→ Problem requirements
Copy out the entries between the line holding "1456x826 pixels. At" and the line holding "point(117,132)", inclusive, without the pictures.

→ Provided data
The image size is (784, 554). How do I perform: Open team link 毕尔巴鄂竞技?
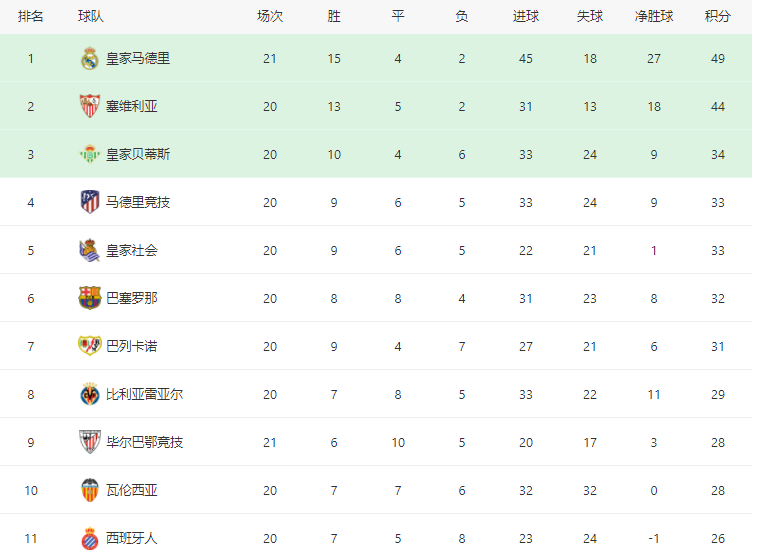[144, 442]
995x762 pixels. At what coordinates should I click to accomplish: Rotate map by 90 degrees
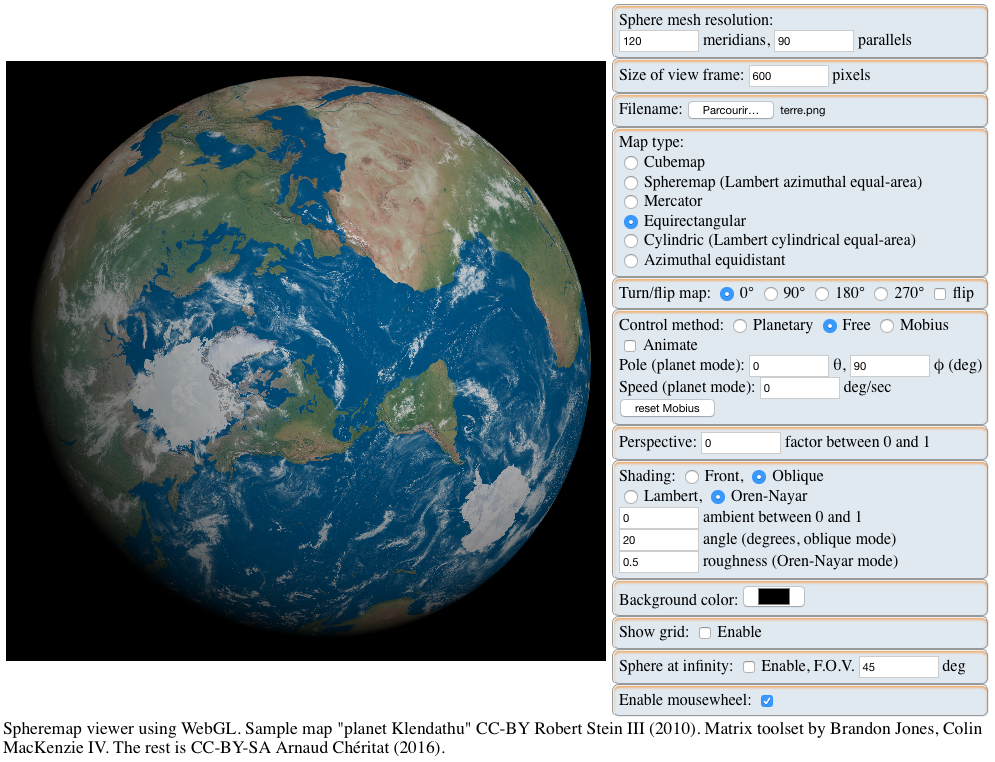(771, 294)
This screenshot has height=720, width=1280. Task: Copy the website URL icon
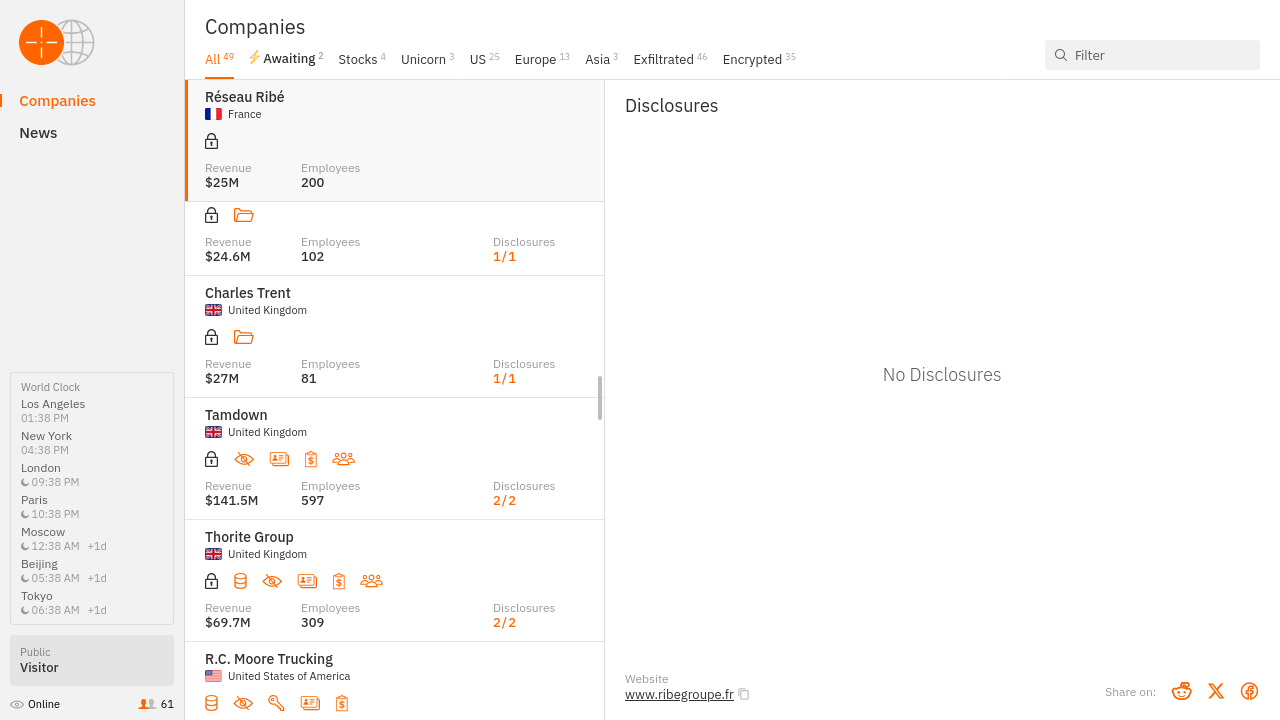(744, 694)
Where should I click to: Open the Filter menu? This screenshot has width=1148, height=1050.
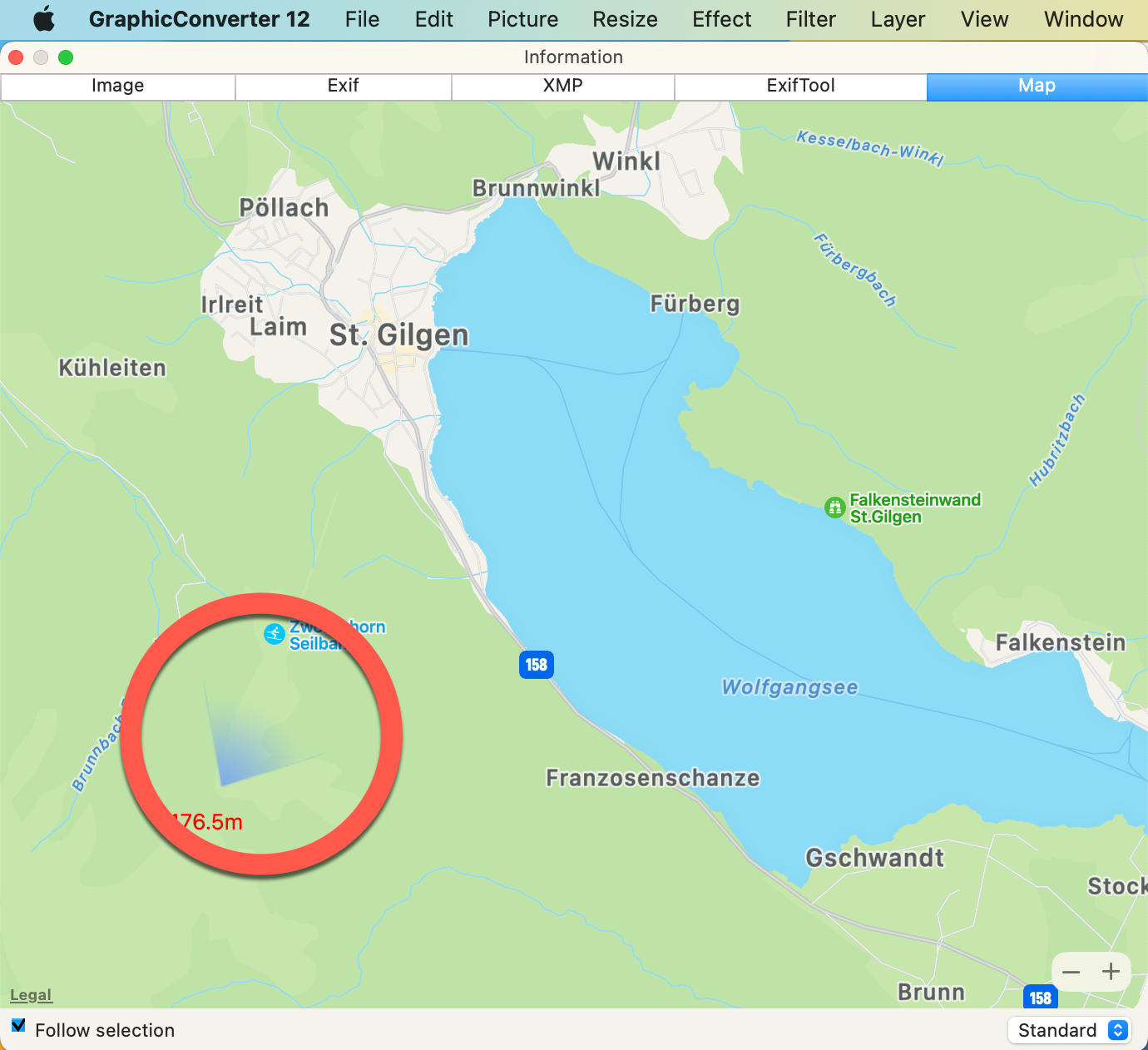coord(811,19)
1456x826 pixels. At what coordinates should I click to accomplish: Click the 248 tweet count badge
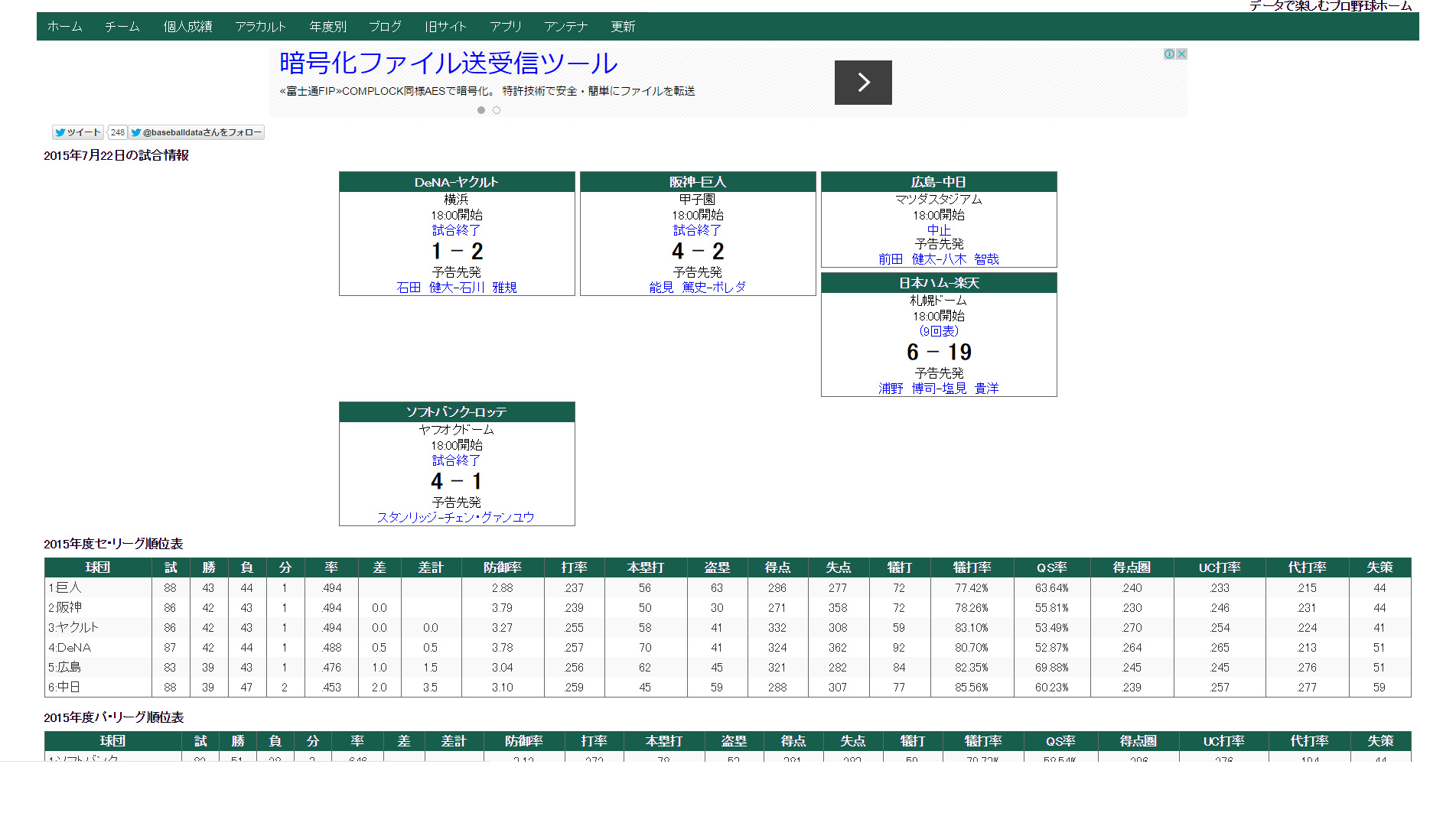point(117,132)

---

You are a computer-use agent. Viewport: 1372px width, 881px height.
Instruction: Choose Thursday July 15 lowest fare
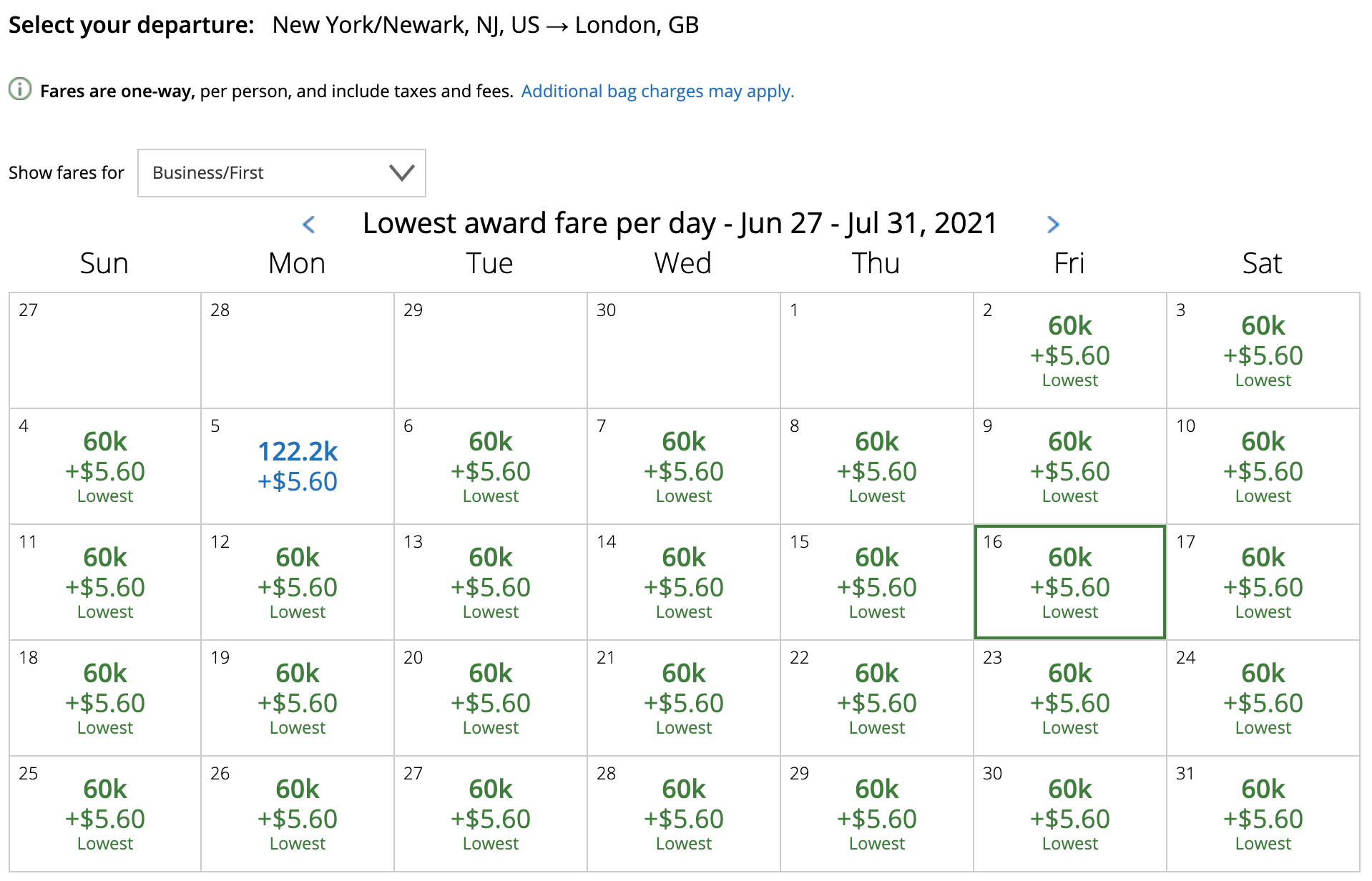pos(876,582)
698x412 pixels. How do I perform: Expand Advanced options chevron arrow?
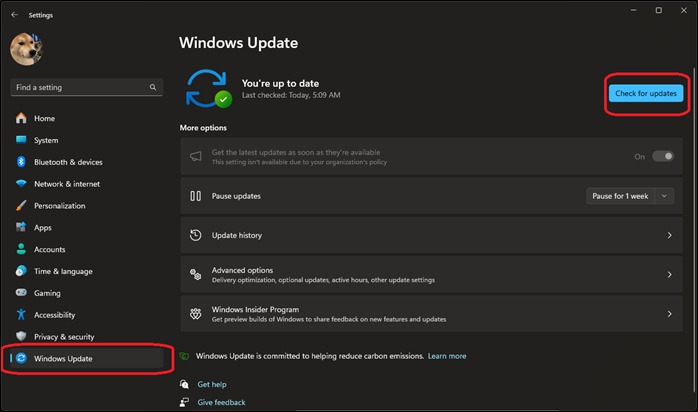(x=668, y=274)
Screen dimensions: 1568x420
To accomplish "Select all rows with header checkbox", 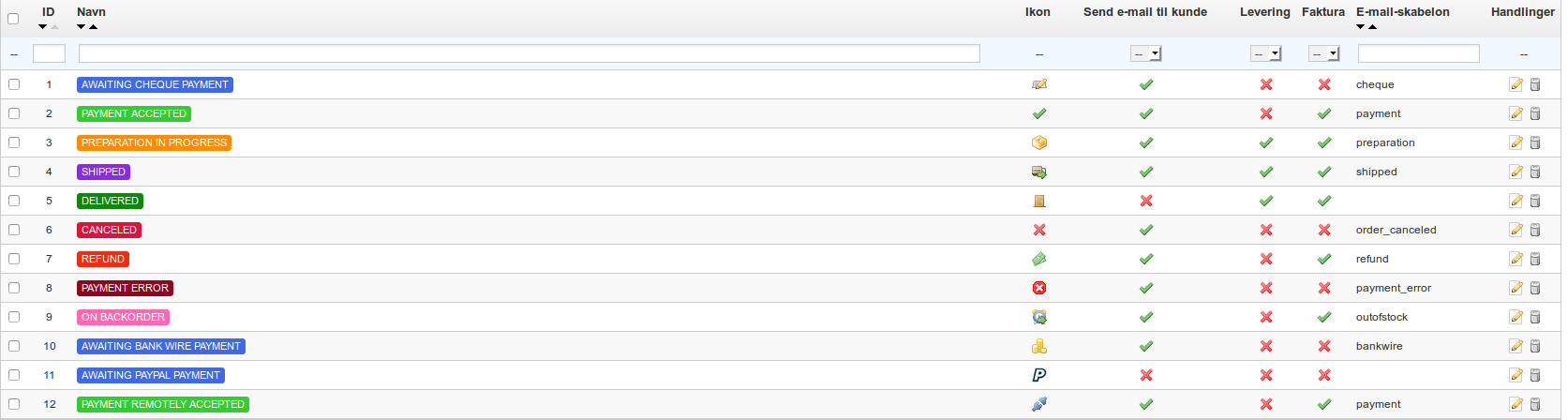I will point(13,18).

...

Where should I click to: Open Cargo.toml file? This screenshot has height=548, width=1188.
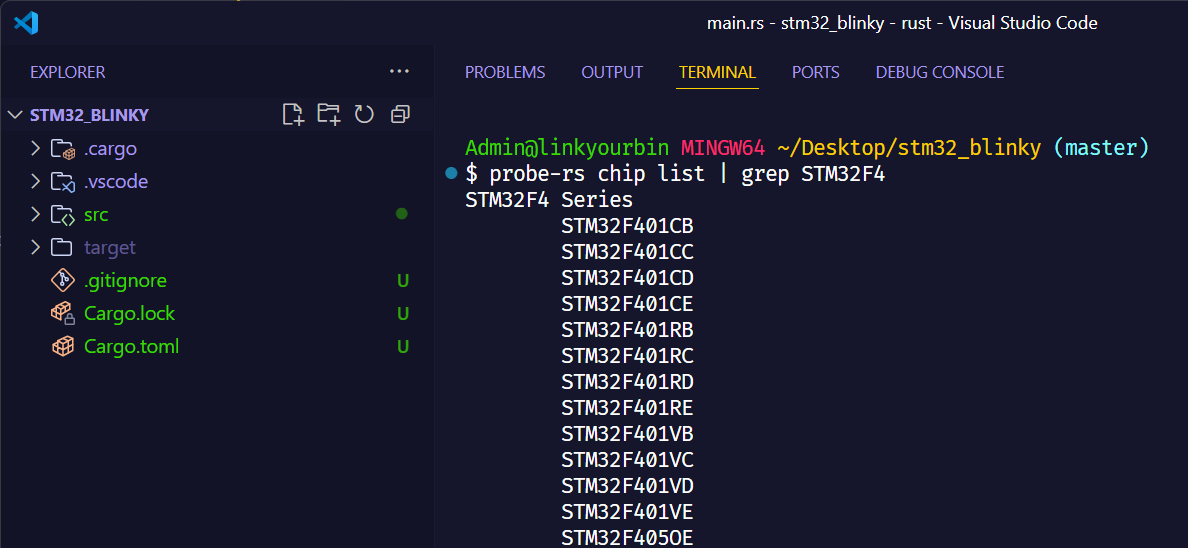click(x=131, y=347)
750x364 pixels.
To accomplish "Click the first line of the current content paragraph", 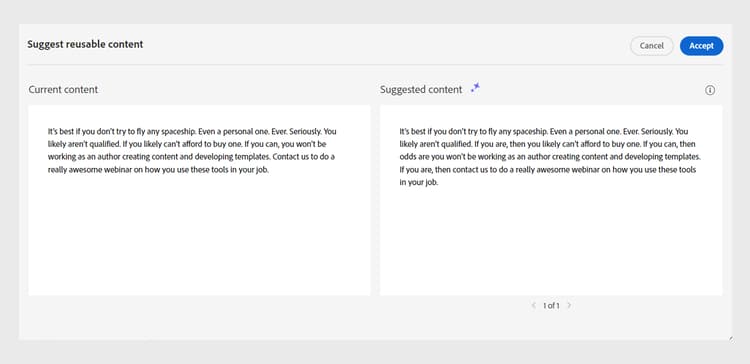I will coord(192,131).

→ Full solution
1456x826 pixels. At what coordinates should I click to accomplish: Click the 248 tweet count badge
point(117,132)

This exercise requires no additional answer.